For each statement, answer yes or no depending on whether it agrees with the forum thread on binary and decimal digits, and quote the thread's words that decide it. 1. An N-bit binary number has at least Trunc(N*Log10(2)) decimal digits. 2. The integer in the small program is 1,472,896,500 bytes long. 3. The program fills the integer with zeros.

[BEGIN Supplied passage]

And my backup excuse :lol is that I did this after I woke up in the middle of the night and could not immediately go back to sleep, but it was too early to start in with the coffee.
Quote from: raymond on September 25, 2009, 03:56:39 PM
Quoteseriously, N-bit binary number has Trunc(N*Log10(2))+1 decimal digits
It has a maximum of Trunc(N*Log10(2))+1 decimal digits.
It has a minimum of Trunc(N*Log10(2)) decimal digits.
lol I wrote "(maximum)" at the end of sentence but deleted it before posting... ::)
Next time i'll remember to be precise :)
Michael - you don't need any "excuse" around here - lol
we are all half-crazy, afterall
besides, you have contributed much to our progress, so we can't really complain - lol
i have written a small program that grabs maximum allocatable process heap,
splits it into integer/buffer space, fills the integer with 1's and cranks
the integer is 611,607,020 bytes long
the output buffer space is 1,472,896,500 bytes (i made it a tad bigger than it needed to be - lol)

[END Supplied passage]
[BEGIN Material supplied]

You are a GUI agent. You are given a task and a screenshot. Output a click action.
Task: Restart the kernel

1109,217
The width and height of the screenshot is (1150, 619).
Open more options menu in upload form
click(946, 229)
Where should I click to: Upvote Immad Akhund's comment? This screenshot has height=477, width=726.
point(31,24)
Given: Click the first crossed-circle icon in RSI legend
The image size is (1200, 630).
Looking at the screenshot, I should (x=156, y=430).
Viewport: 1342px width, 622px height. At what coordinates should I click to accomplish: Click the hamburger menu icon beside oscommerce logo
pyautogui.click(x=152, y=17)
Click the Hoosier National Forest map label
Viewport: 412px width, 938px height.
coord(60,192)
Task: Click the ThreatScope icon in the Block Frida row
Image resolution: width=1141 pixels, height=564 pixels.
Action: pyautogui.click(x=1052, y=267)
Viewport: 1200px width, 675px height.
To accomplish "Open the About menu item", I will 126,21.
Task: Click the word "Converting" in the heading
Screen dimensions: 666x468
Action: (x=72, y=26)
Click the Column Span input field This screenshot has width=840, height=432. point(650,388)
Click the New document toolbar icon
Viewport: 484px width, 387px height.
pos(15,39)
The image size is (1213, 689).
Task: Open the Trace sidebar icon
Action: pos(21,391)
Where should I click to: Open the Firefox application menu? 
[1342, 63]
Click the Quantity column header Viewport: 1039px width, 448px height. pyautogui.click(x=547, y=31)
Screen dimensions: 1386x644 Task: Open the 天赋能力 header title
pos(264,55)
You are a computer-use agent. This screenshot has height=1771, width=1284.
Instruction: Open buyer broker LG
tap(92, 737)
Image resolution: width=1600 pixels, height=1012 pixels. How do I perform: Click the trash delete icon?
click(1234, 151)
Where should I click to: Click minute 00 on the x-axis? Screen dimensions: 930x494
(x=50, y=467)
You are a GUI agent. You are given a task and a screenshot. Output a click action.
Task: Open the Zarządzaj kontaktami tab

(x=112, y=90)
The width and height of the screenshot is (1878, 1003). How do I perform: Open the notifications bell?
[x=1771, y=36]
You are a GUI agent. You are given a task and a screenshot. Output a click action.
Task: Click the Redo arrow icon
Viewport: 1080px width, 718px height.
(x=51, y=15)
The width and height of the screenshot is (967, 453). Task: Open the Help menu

[END Material supplied]

Right answer:
1. Yes: "It has a minimum of Trunc(N*Log10(2)) decimal digits."
2. No: "the integer is 611,607,020 bytes long"
3. No: "fills the integer with 1's"